[lug] linux desktop/laptop @ 64bit

Jeffrey S. Haemer jeffrey.haemer at gmail.com
Sun Jul 24 12:42:44 MDT 2011


I installed a 64-bit Ubuntu three or four years ago at work.  I went back
and replaced it with the 32-bit version only because because the one
important thing that wouldn't work on a 64-bit OS was the software we were
developing. :-)

(We had, I discovered by doing this, legacy pieces that were making
assumptions about word length.  They would have taken more time to make
64-bit clean than was worth the trouble, given our target market.)

On Sun, Jul 24, 2011 at 10:26 AM, Lee Woodworth <blug-mail at duboulder.com>wrote:

> On 07/24/2011 07:29 AM, Davide Del Vento wrote:
> > Hi,
> > I used to have a linux desktop with a 64-bit installation years ago
> > (when x86_64 were just out) and it worked fine, mostly because it
> > actually was a fine dual-library with lib (32bits) and lib64.

### SUPPLIED MATERIAL
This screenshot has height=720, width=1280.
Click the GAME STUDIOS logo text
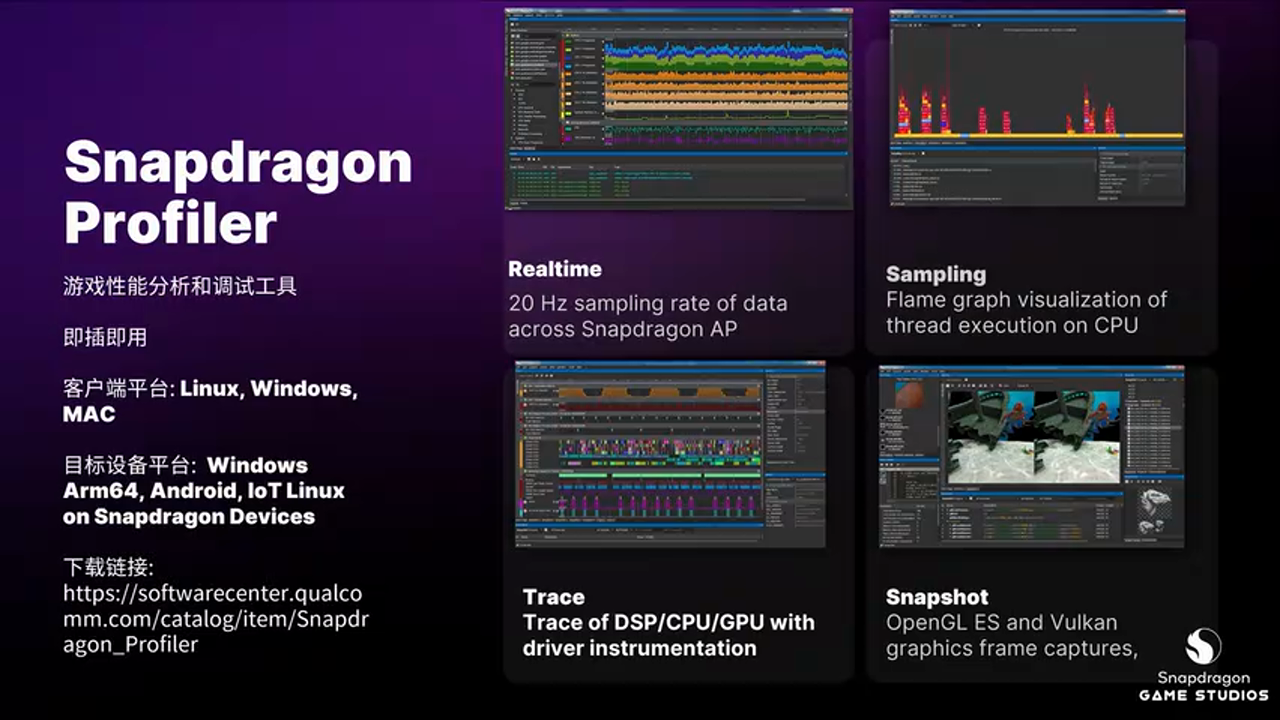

### EXERCISE TASK
Carry on the mailing-list message about 64-bit Linux from the point where it stops.

### TASK RESPONSE
> > Has anybody tried a 64-bit installation nowadays? My understanding is
> > that they do pure 64-bit now, not mixed ones anymore (why?)
>
> I've been running 64 bit on servers and laptops for 2+ years now on
> Gentoo. All of the main apps are are straight 64-bit:
>    libreoffice, thunderbird, firefox, inkscape, gimp, blender,
>    gthumb, dvgrab, kdenlive, mysql, postgresl, apache, perl, python,
>    kde, xorg-server
>
> The Kernel is also 64 bit. The accelerated 3d  driver for ATI works.
> I see repaint errors from time to time, but that may be a KDE issue.
>
> I still have multilib support to able build grub (Gentoo is source based)
> and Googleearth (due to an embedded version of wine I think). Googleearth
> works mostly but crashes fairly often.
>
> > Is there any problem (the usual suspect are the proprietary binaries
> > such as Flash plugin for firefox, Chrome browser, etc)?
>
> I don't use flash so don't know about that. I think you also need to
> see what extensions/plugins youtube requires.
>
> > The reason for going 64-bit is to have more than 4GB of memory, but
> > still being a user-facing machine (not server) I'd like to have the
> > convenience of a fully-fledged system (yes, flash is off 99% of the
> > times, thanks to noscript, but that 1% is needed)
> > Any suggestions or recommendations welcome!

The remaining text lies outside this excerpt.